Con el rostro ensombrecido, Jondalar la veía sonreír y divertirse con Ranec. Se sentía como un intruso incómodo.

Capítulo 19

Al terminar la conversación, Talut volvió a repartir su bebida fermentada, hecha con el almidón de la raíz de ciertos juncos y otros varios ingredientes, con los que experimentaban sin cesar. La animación fue en aumento. Mientras Deegie y Tornec tocaban, los demás cantaban, unas veces en grupo, otras en solitario. Ambos tocaron para que otros cantaran. Algunos bailaron, pero no del modo desbocado que Ayla había visto anteriormente, sino con movimientos sutiles, sin moverse de un mismo lugar, siguiendo el ritmo, y con frecuencia acompañándose con la voz.

Ayla se fijó varias veces en Jondalar, que permanecía algo más retirado. En diversas ocasiones trató de aproximarse a él, pero, por una u otra razón, nunca lo lograba. Había tantas personas que parecían competir para atraer su atención... La bebida de Talut le había hecho perder parcialmente el dominio de sí misma; se distraía con facilidad.

Durante un rato reemplazó a Deegie haciendo sonar el cráneo musical, animada por el entusiasmo generalizado, y evocó algunos ritmos del Clan, que eran complejos y característicos; para el Campamento del León resultaban inhabituales y enigmáticos.
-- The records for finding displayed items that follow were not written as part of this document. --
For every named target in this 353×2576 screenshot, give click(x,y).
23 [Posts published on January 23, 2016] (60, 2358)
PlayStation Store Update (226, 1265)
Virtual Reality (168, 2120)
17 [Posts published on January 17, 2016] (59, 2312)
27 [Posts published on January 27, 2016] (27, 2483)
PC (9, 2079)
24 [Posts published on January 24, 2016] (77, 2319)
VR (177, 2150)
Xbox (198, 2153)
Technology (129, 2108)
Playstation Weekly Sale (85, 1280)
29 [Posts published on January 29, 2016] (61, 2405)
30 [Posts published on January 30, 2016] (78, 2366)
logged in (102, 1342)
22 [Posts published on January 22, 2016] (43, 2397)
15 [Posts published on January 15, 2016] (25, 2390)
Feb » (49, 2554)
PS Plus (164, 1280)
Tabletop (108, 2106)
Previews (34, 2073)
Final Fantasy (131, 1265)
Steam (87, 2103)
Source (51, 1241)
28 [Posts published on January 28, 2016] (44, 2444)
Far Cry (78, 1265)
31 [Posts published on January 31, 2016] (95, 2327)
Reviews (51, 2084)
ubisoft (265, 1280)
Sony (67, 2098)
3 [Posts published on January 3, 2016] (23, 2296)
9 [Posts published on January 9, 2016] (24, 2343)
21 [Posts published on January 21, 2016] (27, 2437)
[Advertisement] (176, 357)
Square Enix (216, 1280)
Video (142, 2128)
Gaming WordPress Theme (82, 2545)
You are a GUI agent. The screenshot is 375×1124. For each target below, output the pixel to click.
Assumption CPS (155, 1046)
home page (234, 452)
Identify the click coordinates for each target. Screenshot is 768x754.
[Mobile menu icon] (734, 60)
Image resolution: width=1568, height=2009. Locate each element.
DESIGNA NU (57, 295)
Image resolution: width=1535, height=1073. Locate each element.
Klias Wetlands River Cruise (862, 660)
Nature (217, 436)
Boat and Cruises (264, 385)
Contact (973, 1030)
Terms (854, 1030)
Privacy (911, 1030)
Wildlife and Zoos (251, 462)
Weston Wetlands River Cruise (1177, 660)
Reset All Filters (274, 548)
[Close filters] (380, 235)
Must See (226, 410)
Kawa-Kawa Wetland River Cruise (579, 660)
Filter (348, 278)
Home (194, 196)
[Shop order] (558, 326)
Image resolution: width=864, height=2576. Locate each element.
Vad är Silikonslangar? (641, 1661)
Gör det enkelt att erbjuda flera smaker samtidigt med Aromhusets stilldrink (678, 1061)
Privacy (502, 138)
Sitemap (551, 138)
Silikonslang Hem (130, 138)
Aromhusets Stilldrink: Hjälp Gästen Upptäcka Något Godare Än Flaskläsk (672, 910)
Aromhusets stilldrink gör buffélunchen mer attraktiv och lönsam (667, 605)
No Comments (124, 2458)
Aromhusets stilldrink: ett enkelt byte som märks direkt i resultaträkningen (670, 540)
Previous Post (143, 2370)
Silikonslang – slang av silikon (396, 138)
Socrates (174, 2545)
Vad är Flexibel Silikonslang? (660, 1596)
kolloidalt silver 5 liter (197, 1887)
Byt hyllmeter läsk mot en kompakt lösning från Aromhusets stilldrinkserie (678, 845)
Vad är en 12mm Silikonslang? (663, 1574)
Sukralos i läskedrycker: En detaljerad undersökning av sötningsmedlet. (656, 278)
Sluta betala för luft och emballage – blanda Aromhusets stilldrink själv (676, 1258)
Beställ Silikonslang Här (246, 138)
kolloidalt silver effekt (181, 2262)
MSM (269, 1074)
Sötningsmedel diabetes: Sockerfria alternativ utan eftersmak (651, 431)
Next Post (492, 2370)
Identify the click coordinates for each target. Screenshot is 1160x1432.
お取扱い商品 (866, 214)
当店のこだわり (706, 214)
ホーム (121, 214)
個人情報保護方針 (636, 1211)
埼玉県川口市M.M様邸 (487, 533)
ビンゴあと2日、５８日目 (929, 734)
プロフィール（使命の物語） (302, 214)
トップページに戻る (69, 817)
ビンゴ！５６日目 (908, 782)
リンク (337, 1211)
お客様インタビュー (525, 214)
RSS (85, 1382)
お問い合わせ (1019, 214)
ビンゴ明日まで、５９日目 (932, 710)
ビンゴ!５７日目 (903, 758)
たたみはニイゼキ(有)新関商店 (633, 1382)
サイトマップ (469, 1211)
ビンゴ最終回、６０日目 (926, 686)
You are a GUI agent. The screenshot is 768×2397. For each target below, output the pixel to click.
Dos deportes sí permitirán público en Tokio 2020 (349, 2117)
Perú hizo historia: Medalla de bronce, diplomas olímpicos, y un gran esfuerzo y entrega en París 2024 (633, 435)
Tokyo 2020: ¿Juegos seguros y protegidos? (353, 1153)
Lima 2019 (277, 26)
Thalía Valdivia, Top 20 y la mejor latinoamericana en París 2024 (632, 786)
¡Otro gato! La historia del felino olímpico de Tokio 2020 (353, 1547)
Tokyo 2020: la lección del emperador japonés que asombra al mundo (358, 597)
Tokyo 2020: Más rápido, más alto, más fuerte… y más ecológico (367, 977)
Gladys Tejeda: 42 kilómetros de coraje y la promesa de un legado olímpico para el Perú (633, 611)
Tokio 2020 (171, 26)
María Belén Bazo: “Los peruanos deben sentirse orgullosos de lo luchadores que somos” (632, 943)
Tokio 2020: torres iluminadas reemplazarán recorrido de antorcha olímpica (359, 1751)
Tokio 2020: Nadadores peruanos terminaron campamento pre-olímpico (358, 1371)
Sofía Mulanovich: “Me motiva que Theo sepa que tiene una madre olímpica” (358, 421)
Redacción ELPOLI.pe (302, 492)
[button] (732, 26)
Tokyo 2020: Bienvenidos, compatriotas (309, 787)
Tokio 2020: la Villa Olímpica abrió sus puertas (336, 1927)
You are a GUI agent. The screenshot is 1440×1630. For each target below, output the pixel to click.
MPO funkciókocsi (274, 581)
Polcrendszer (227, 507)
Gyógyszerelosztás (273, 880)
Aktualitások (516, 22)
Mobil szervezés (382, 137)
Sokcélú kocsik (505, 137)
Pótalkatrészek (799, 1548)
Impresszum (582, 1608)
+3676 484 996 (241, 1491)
Si Mamut había tenido alguna duda sobre los orígenes de Ayla, los recuerdos suscitados por su música la eliminó por completo.

Ranec se levantó para bailar y cantó una canción humorística, llena de insinuaciones y de dobles sentidos, sobre los Placeres de los Dones, dedicada a Ayla. Lo cual despertó anchas sonrisas y miradas perspicaces; era lo bastante alusiva como para que Ayla se ruborizara. Deegie le enseñó a bailar y cantar la respuesta satírica, pero al terminar, cuando se esperaba una insinuación de acuerdo o de rechazo, la nueva integrante del grupo se interrumpió. No podía hacer una cosa ni la otra. No alcanzaba a comprender aquel juego sutil. No quería desanimar a Ranec, pero tampoco quería dejar entrever que le disgustaba. Ranec sonrió. Bajo el disfraz del humor, esa canción solía ser utilizada como medio para descubrir, sin pasar vergüenza, si el interés amoroso era mutuo o no. Él no se habría dejado desalentar ni siquiera por un rechazo directo; cualquier cosa menos una negativa le parecía prometedora.

Ayla estaba embriagada por la bebida, las risas y las atenciones. Todo el mundo quería que ella participara, todos querían hablarle, escucharla, rodearla con un brazo y sentirla cerca. No recordaba haberse divertido tanto en su vida, como no recordaba tampoco haber disfrutado de tanta amistad y tanta aceptación. Y cada vez que se volvía se encontraba una sonrisa espléndida, arrebatada, unos ojos oscuros relumbrantes, concentrados en ella.

Según avanzaba la velada, el grupo comenzó a disminuir. Los niños se fueron quedando dormidos y hubo que acostarlos. Fralie se había retirado temprano, por sugerencia de Ayla, y el resto del Hogar de la Cigüeña la siguió poco después. Tronie, quejándose de dolor de cabeza (no se había sentido bien aquella noche), se fue a su hogar para amamantar a Hartal y se quedó dormida. Jondalar también desapareció, para tenderse en la plataforma-cama, esperando a Ayla, sin dejar de observarla.

Wymez se mostró desacostumbradamente locuaz, tras ingerir algunas tazas de bouza; contó varias leyendas e hizo algunos comentarios provocativos a Ayla, a Deegie y a todas las mujeres, sucesivamente. De pronto, Tulie empezó a encontrarle interesante, después de tanto tiempo, y respondió a sus bromas. Acabó invitándole a pasar la noche en el Hogar del Uro, con ella y con Barzec. Desde la muerte de Darnev no había compartido su lecho con un segundo hombre.

Wymez decidió que podía ser una buena idea dejar el Hogar a disposición de Ranec; de paso, demostraría también que una mujer podía elegir a dos hombres. No era ciego a la situación que se estaba creando, aunque parecía difícil que Ranec y Jondalar pudieran llegar a un acuerdo. Pero la mujerona le parecía especialmente atractiva aquella noche, y, además, era una jefa de alto rango del que podía hacerle a él partícipe. ¿Quién sabía los cambios que se podrían efectuar si Ranec decidía cambiar la composición del Hogar del Zorro?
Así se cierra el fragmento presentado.